In “Grace and Frankie” Tomlin and Fonda defy typical typecasting, presenting as active, sexual beings who, by dint of their husbands’ longtime affairs (with each other) fall into an “Odd Couple”-esque relationship.

Netflix’s new Michael Douglass and Alan Arkin vehicle “The Kominsky Method” shares the over-the-hill Odd Couple setup, (more familiar in the male mode), and gives the two Oscar winners some great material, but it’s not their careers that are being reinvented: It’s show creator Chuck Lorre’s oeuvre that’s getting a makeover.

With “The Kominsky Method,” Lorre, the creator and show runner on the Emmy magnet smash hits “The Big Bang Theory,” “Two and a Half Men” and “Mike & Molly” has done something remarkable. He’s made a near-flawless leap from the broad, joke-dense three-camera format to Netflix’s prestige TV sheen and its steady focus on character over gags.

“Odd Couple” aged up or, if you will, “Grumpy Old Men” with a more Semitic Jack Lemmon, the eight-episode first season follows the exploits of Sandy Kominsky (Douglas), a breezy, well-regarded acting coach who embodies the aphorism “those who can’t do teach.” Out of film and TV work, Kominsky is nonetheless chummy with his longtime agent Norman Newlander (Arkin), a prickly macher whose stable of talent seems to include Patti LaBelle, Jay Leno and Elliot Gould. When Eileen (Susan Sullivan), Norman’s wife of many years, dies, Sandy is tasked with looking after his friend – but he has to figure himself out first.

The show’s episode names riff on the sentence structure of Stanislavski’s “An Actor Prepares” and reveal the main concerns and fatal flaws of our leading men. “Chapter 3: A Prostate Enlarges” begins a season-long arc following Sandy’s health problems, “Chapter 6: A Daughter Detoxes” features Norman’s daughter Phoebe (Lisa Edelstein) and her return to rehab following a series of public and private embarrassments, including passing out at the shiva for her mother.
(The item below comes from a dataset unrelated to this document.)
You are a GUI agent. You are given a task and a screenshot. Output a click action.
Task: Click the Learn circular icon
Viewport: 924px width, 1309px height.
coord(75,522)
But the first chapter’s title “An Actor Avoids,” is the touchstone for all of Sandy’s problems: He avoids reminders of his own mortality; his responsibility to his daughter Mindy (Sarah Baker) and his student-turned-lover Lisa (Nancy Travis); and, we learn, even paying taxes. It’s been a while since we’ve seen Douglas this tuned into a role. Alongside Arkin, who plays poignant moments just as well as the snide remarks we’ve come to know him for post-“Argo,” they conjure a chemistry that’s a pleasure to behold.
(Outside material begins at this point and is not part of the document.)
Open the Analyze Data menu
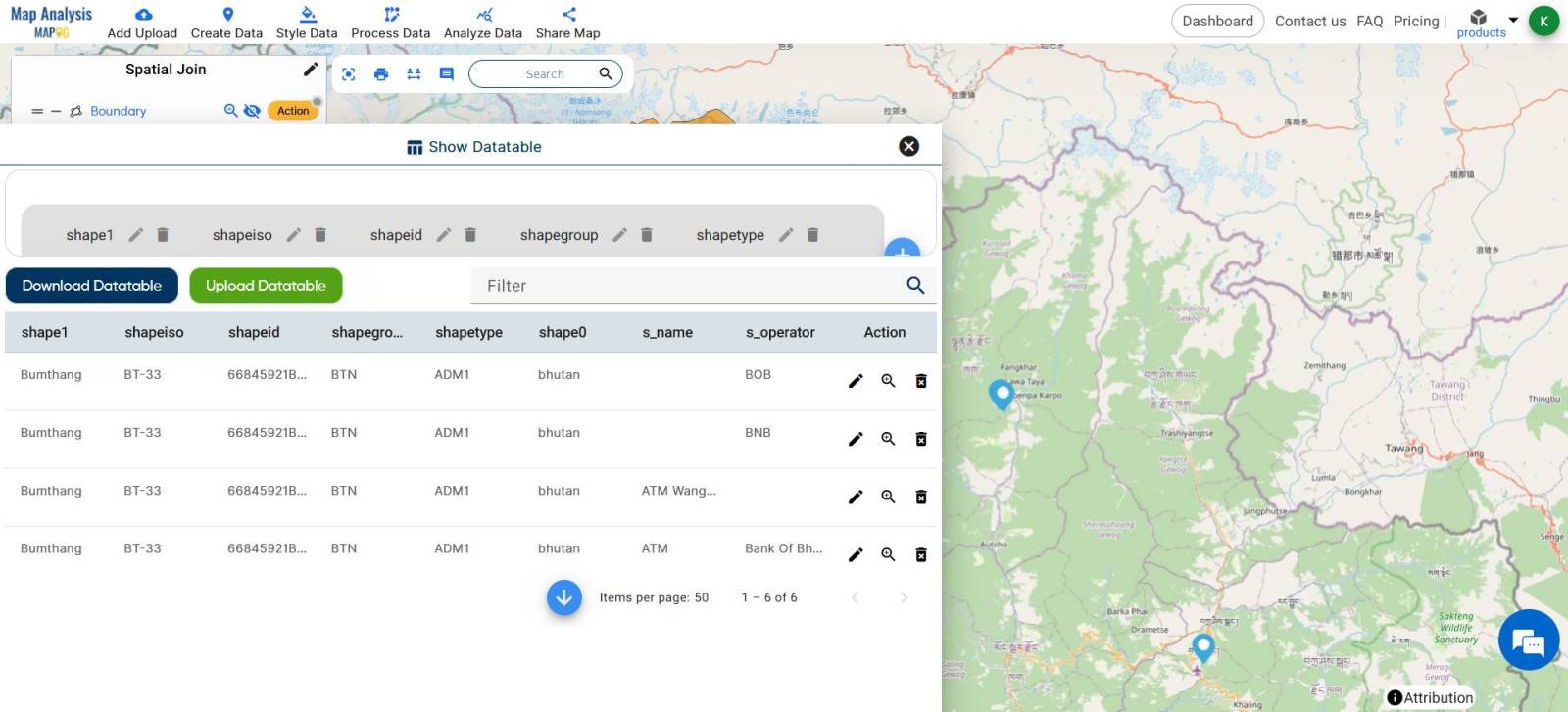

Lorre also pulls off a rare balance between the to-the-hilt humor from his long TV runs and a subtler humanism that’s new to his life on Netflix. One episode may end in a Barbra Streisand drag performance at a funeral, but the next chapter counters the camp, cutting to credits over Norman breaking down at the sight of his late wife’s dress at the dry-cleaners.

Free of a laugh track and full of Yiddish syntax, Lorre’s writing, co-scripted in many episodes by “Fallon” producer Al Higgins and “Disjointed” creator David Javerbaum, achieves new depth. While many have lambasted “The Big Bang Theory’s” over-reliance on references over jokes, Lorre feels in his element here, writing about a world he knows and sees himself in. That care shows through, bringing an earnestness that viewers may have only glimpsed in the form of the confessional vanity cards that end his network shows.

Add in a scene-stealing turn by Danny DeVito as a tactless urologist and there’s not much to nitpick here apart from some residual out-of-place banter that feels more primed for primetime. Even if you roll your eyes at “Young Sheldon” and the greater Lorre-verse on CBS, “The Kominsky Method” proves there is more than madness to the sitcom king’s success.

It’s telling that Sandy laments “those little pischers on that ‘Big Bang’ thing are making a million bucks a week.” The show in question is set to end its run next year in its twelfth season. Could it be that Lorre, with Netflix backing him, is glad to be leaving that world behind?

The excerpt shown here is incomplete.